Nada actúa contra su naturaleza. Este principio, que nos parece obvio aplicado, por ejemplo, a las especies animales, no lo acabamos de entender cuando se trata de nuestras propias estructuras culturales. Por decirlo de una forma más popular, los países ricos y los que pretenden llegar a serlo -todos ellos con grandes desigualdades de renta, por supuesto- queremos nadar y guardar la ropa. Queremos crecer y, a la vez, preservar el medioambiente y disminuir las emisiones de gases de efecto invernadero. Sin embargo, los únicos años en los que en España se han reducido de forma efectiva las emisiones, han sido los de la crisis económica de 2008, un suceso que nadie deseaba y que sigue coleando.

Si observamos las gráficas de crecimiento del PIB y del incremento de emisiones, comprobaremos que si la una crece, la otra también. No se ha dado, hasta la fecha, el prometido desacoplamiento entre crecimiento y minimización del impacto ecológico del mismo. Mientras nuestro principal objetivo económico sea el crecimiento exponencial, tendremos que quemar combustibles fósiles para conseguirlo, pues son las fuentes energéticas más eficientes. Pero ¿no podríamos como nos dicen muchos políticos, instituciones y grupos ecologistas, hacer una transición a una economía descarbonizada 100x100 renovable? Claro que podríamos, a través de una gran revolución sostenible, pero no manteniendo nuestro actual nivel de consumo de energía primaria ni, por ello, seguir creciendo. Si consultamos el histórico del consumo de energía primaria global, comprobaremos que crece linealmente el uso de todas las fuentes de energía, excepto la nuclear, que permanece estable. Pero lo más preocupante es que más del 80% de la energía primaria proviene de fuentes fósiles: petróleo, carbón y gas, esenciales para mantener el crecimiento económico. No parece probable que en dos o tres décadas podamos sustituir ese porcentaje por renovables y sin decrecer, teniendo en cuenta su menor capacidad energética.

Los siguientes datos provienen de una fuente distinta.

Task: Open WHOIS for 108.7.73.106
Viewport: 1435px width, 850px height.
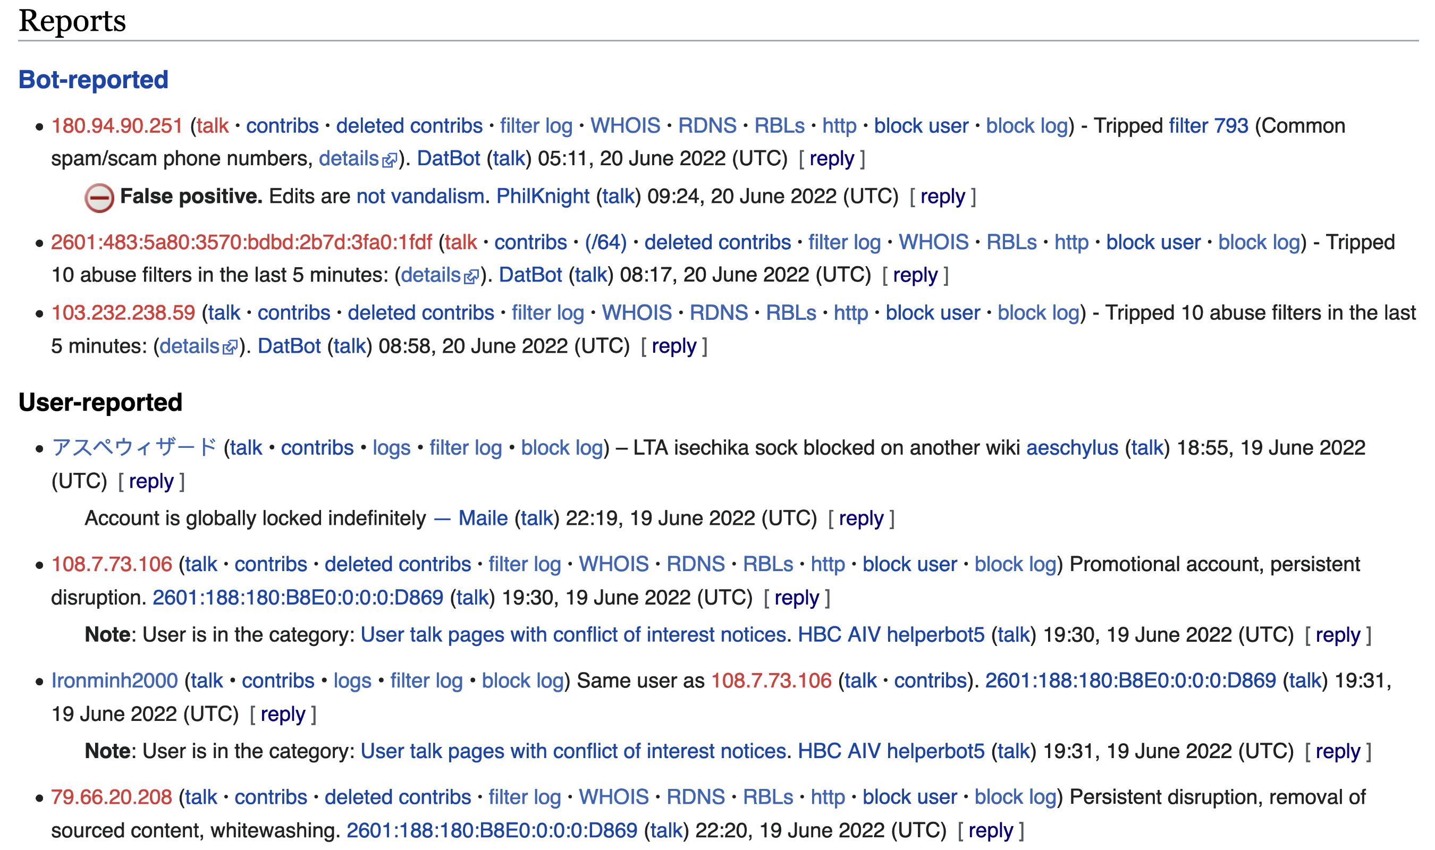Action: coord(614,565)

Por tanto, cuando Carolina Schmidt, presidenta de la COP25 habla de reducir las emisiones un 55% para 2030, y por lo tanto disminuir radicalmente la quema de combustibles fósiles, debe pensar en las consecuencias -y verbalizarlas- de dicha transición energética, y los plazos temporales y logística necesarios para llevarla a cabo. En la práctica, por condicionantes de disponibilidad de territorio, materiales específicos y logística, es improbable que un escenario de fuentes de energía 100%100 renovable -lo que sería necesario para la deseable descarbonización de la economía en 2050- pueda suministrar más del 60% de la energía primaria que actualmente consumimos. Hablamos no sólo del consumo de electricidad, que es lo más fácilmente transformable, sino todo el consumo global vinculado al transporte, a la industria pesada, la minería... Es por ello que las declaraciones, mientras sean palabras, pueden aprobarse, pero no llegan luego fácilmente a convertirse en hechos. Porque el acuerdo denominado Chile-Madrid. Tiempo de Actuar, contra lo que su enunciado dice, lo que hace es postergar las actuaciones importantes y los compromisos -mercado de carbono, compromisos de disminución de emisiones por Estados...- a la próxima cumbre de Glasgow.

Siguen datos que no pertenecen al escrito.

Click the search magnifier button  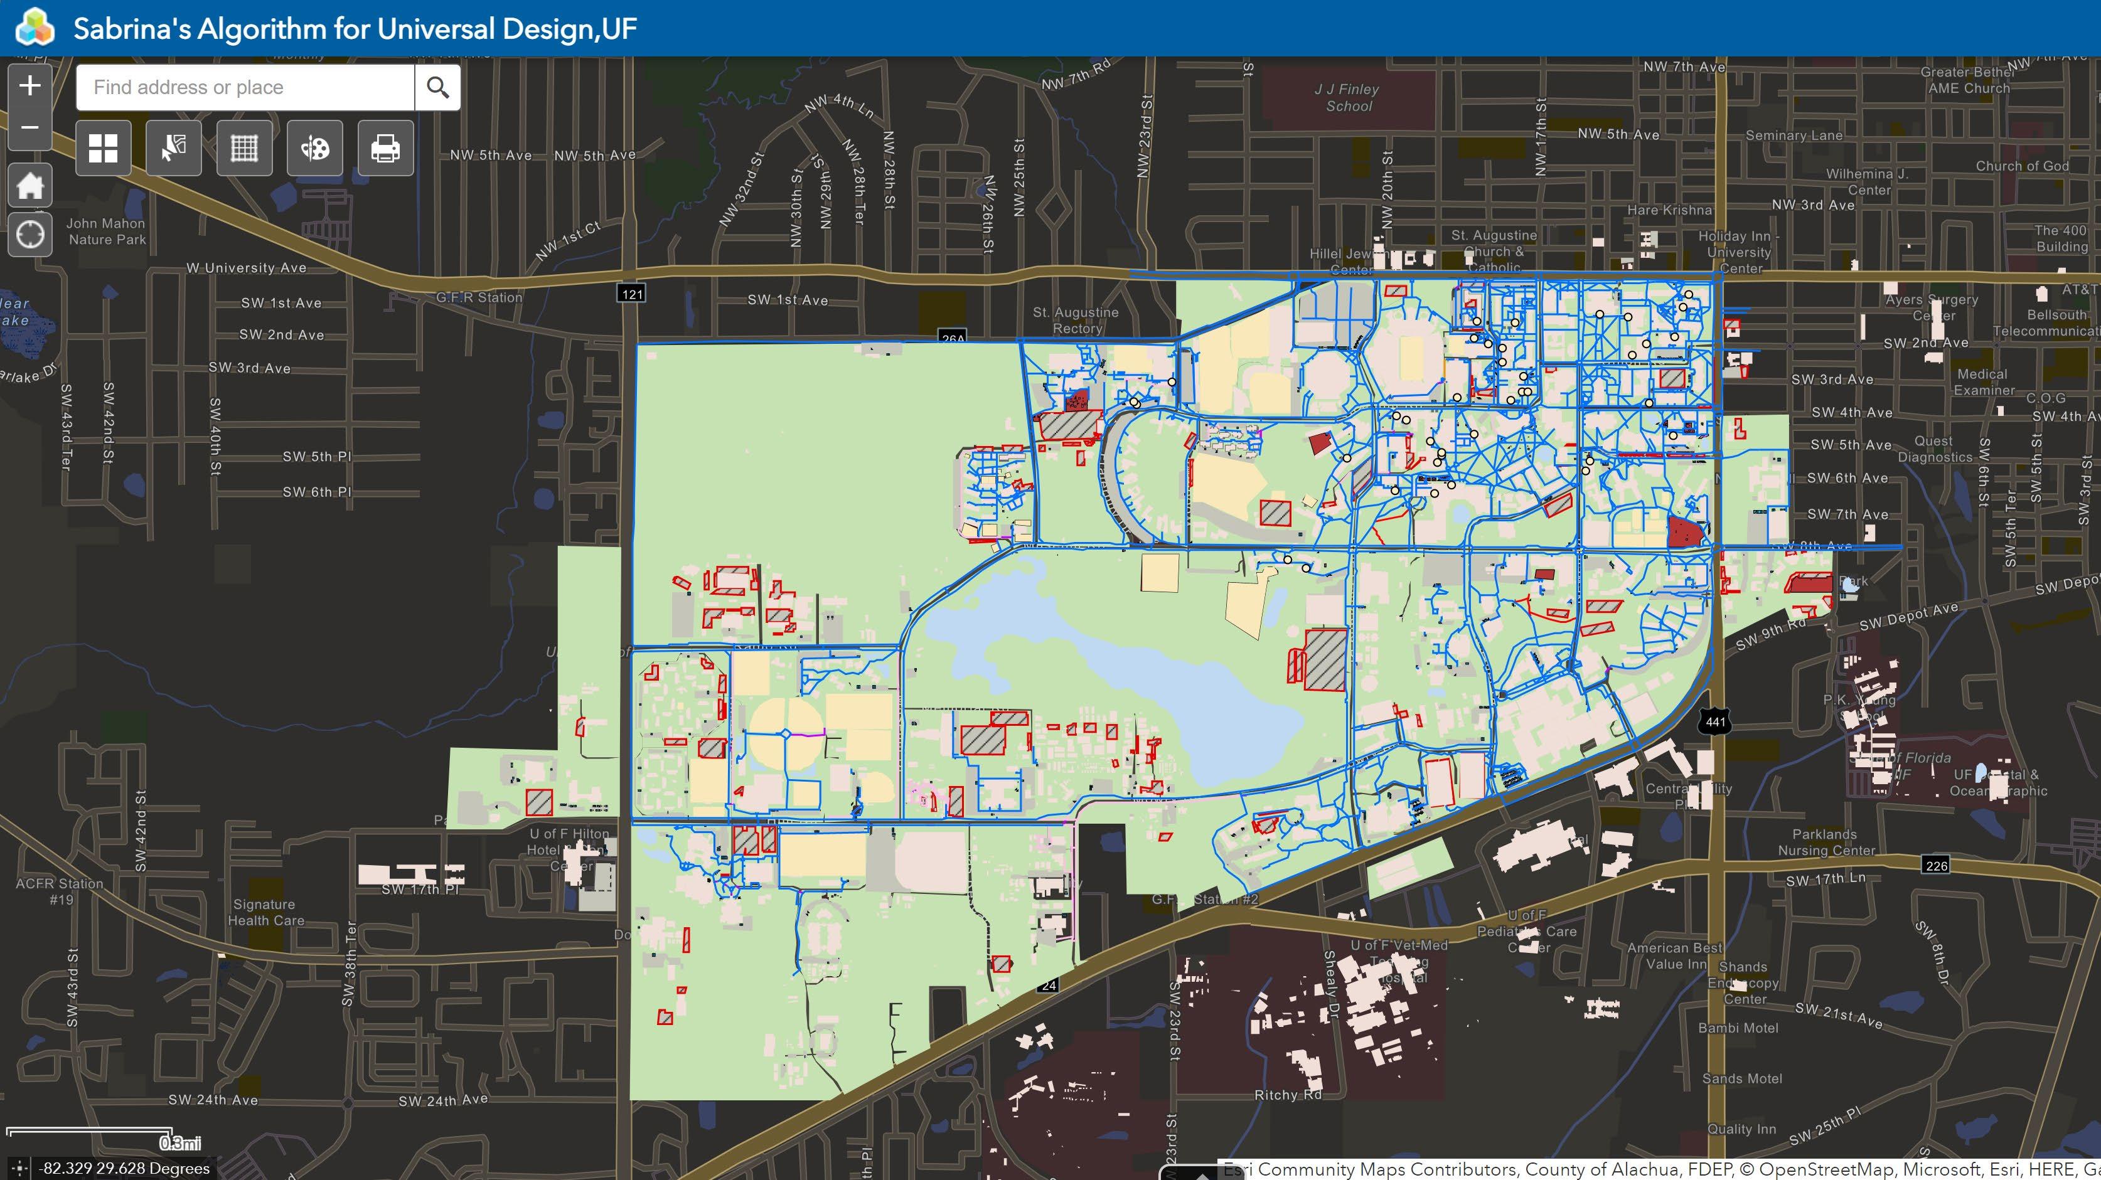pyautogui.click(x=438, y=87)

Sin embargo la contracumbre sí fue sorprendentemente eficaz en lo que se proponía: mostrar una nueva generación de jóvenes conscientes, comprometidos y bien coordinados, mezclando la exigencia a los políticos con una fundada duda sobre su capacidad real para cambiar las cosas. El resultado de la COP25 refuerza esta razonable duda. Los gobiernos no están libres de esa necesidad de crecer, verdadera inercia suicida que rompe con la lógica del reequilibrio: si actualmente tenemos una huella ecológica global de 1´5 planetas -y solo tenemos uno- ¿de verdad alguien en su sano juicio insistiría en seguir creciendo? Los resultados de este malentendido progreso ya los estamos padeciendo: incendios devastadores, mayor frecuencia e intensidad de huracanes, desertificación galopante, sequías, lluvias torrenciales, deshielo acelerado, subida tangible del nivel del mar, extinción irreparable de especies... No es algo que pueda ser defendido; sigue por simple inercia e intereses sectoriales, pero nos está llevando al desastre y a un verdadero declive civilizatorio.

La vía institucional, en la línea de la cumbre de París, fija unos objetivos realmente ambiciosos, pero no logra aprobar la armadura legal que permitiría llevarlos a cabo, al no ser globalmente vinculantes. La respuesta social, con Greta y el conjunto de nuevas asociaciones y plataformas globales que se suman al ecologismo ya existente, apuntan a la necesidad de una revolución social y de nuestro imaginario, pero no tienen los instrumentos necesarios para su realización. De esa tensión entre las instituciones y el activismo creciente, y a la sombra de los nuevos acontecimientos que vayan viniendo, se escribirá la historia de la transición cultural y energética ante la crisis ecológica y climática, nuestro mayor reto para el siglo XXI.